Es decir, ese sabido objeto de enfrentamiento entre la tradición del jazz y las nuevas técnicas es más una suerte de resignación y defensa que de un descubrimiento oportuno. Y de alguna manera, lo que se ofrece como resistencia es lo que le da entidad a las formas. Le otorga una legitimidad adicional a tanta efervescencia colectiva. Lo que hace Jordan es describir desde otro lugar que el enfrentamiento entre vanguardias es posible, aun manteniendo a salvo las elites que lo componen. No hay ficción allí, sino un fuerte discurso en la reinterpretación del género.

La música de Jordan es cortaziana: una historia circular que, aunque capaz de sostenerse inalterablemente, nunca cierra. El barroco está más vivo que nunca, dice el discurso sonoro que abraza desde las memorables estampas de Los Beatles (Eleanor Rigby) a los movimientos de Bach, o sus propias composiciones.

Lo que Jordan tuvo para mostrar fue desde una escueta escenografía minimalista; un amplificador, guitarra y el fantasma del cuerpo conjetural de su música. Pianísimo, fortísimo, acaso fueron las claves para sostener por casi cien minutos la atención inalterable del público. Realmente es exquisita esa farsa de farrista tímido al momento de defender su música. Todo es posteridad y apetito musical en presente continuo. El tiempo no pasa, se entiende, o pasa como contigüidad casual. Acaso han pasado treinta años de sostener el mismo relato musical y aún sigue sonando tan fresco y sutil como quien se levanta despabilado con una buena idea en la cabeza.

La lógica musical y compositiva de Jordan es mucho más que una gesta solitaria. La sorpresa finalmente no está en su técnica y su inusitada habilidad para caminar el mástil de la guitarra como algún distraído que pasea livianamente por un parque. Es la forma de gritar a cierta cultura en bloque que a veces, llorar las mismas melodías a coro, es políticamente estéril. Sufre cuando toca. Y toca como si hablara sobre ese dolor dulce que es la nostalgia de aquello probable y propio de sus comienzos. Sigue. Trazando ese molde que solo pretende llegar a la meta final en cada arrebato de la ejecución. Por momentos padece la ausencia del sentido de la meta, pero se siente cómodo. La detención es siempre temporaria.

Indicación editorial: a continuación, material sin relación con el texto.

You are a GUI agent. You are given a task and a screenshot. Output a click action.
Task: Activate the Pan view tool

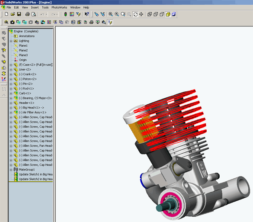click(x=141, y=14)
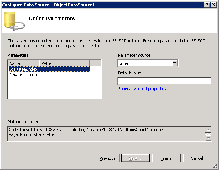Viewport: 219px width, 170px height.
Task: Click the Name column header
Action: tap(23, 63)
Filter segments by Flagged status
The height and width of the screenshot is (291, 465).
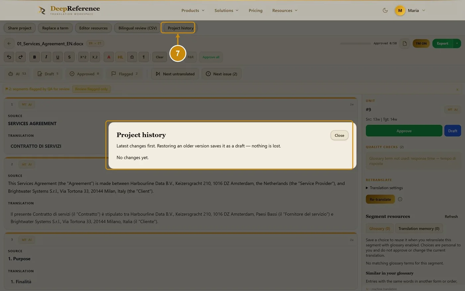[x=125, y=74]
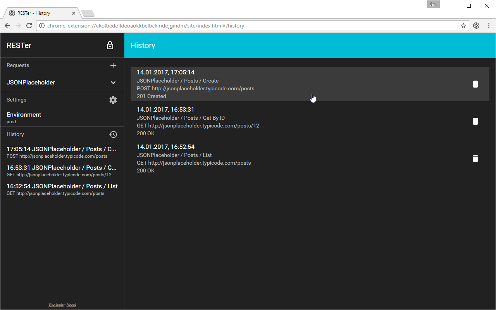Open the Chrome menu
Image resolution: width=496 pixels, height=310 pixels.
coord(488,26)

Por eso la clave es hacer algo nuevamente con el peso de la historia que lo antecede musicalmente. Eso es parte del asunto. Y ahí está Jordan cociendo otra vez su propia historia.

Párrafo aparte y vanguardia amable. Es la forma melódica la que fluye de sentido y pone en juego, aún hasta hoy el modelo de representación de un músico de jazz. Acaso esa devoción elocuente al género no sea otra cosa que torcerle la mano para mantenerlo vivo. Ajeno a cualquier manoseo conocido. Posiblemente cuando un músico poético conquista el ritmo interno y sensible del receptor, quizá ese poema sonoro esté concluido. Tanto desde la sensibilidad personal como en la colectiva. Todo es entorno al sonido originario, tan cercano, antes de multiplicarse casi infinitamente

La música de Stanley Jordan suena a Jordan, tocada por Jordan. Quedó claro que el guitarrista creó territorio compartido con reglas propias para cada uno de los presentes. Ese mismo territorio que al momento de escucharlo, borró de un plumerazo todas las reglas establecidas.

Lo que viene detrás, se desconoce, pero está muy cerca de subir al cielo en ascensor.